# Your instructions:
For this exercise, reproduce the entries below exactly, but only from the line containing "Apply changes with the Applica button" through the line containing "Open the Plugins sidebar icon", both included.

# The data:

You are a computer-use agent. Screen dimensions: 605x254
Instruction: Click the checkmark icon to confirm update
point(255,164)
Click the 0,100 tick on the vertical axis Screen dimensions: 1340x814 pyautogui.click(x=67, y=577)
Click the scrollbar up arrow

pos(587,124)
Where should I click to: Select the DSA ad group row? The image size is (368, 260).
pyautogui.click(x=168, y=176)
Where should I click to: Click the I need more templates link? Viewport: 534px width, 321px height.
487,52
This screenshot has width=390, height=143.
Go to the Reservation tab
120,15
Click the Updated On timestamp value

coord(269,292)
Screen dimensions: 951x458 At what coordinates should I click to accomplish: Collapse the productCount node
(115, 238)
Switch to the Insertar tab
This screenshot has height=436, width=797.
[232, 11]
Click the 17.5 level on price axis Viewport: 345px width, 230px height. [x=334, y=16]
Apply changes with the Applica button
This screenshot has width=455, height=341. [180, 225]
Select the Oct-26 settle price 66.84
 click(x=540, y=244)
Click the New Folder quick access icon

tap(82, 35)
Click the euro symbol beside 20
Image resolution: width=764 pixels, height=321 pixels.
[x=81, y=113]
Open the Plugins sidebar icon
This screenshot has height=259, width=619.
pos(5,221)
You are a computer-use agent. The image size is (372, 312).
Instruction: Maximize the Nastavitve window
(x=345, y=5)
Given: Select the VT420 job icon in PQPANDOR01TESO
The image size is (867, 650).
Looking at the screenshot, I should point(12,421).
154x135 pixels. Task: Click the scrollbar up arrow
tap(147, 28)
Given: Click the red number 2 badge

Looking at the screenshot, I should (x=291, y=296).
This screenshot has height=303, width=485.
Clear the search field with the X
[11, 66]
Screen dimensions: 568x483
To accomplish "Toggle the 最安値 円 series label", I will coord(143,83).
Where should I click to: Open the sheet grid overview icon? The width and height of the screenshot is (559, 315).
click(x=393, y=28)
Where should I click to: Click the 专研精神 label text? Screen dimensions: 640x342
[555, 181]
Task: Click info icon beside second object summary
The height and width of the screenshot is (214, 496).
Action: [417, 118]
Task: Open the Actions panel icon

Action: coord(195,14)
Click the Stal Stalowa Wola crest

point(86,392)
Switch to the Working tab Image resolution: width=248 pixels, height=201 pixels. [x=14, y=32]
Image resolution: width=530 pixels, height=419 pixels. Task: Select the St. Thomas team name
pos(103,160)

# Exercise output:
Apply changes with the Applica button
This screenshot has width=455, height=341. [180, 225]
Select the Oct-26 settle price 66.84
 click(x=540, y=244)
Click the New Folder quick access icon

tap(82, 35)
Click the euro symbol beside 20
Image resolution: width=764 pixels, height=321 pixels.
[x=81, y=113]
Open the Plugins sidebar icon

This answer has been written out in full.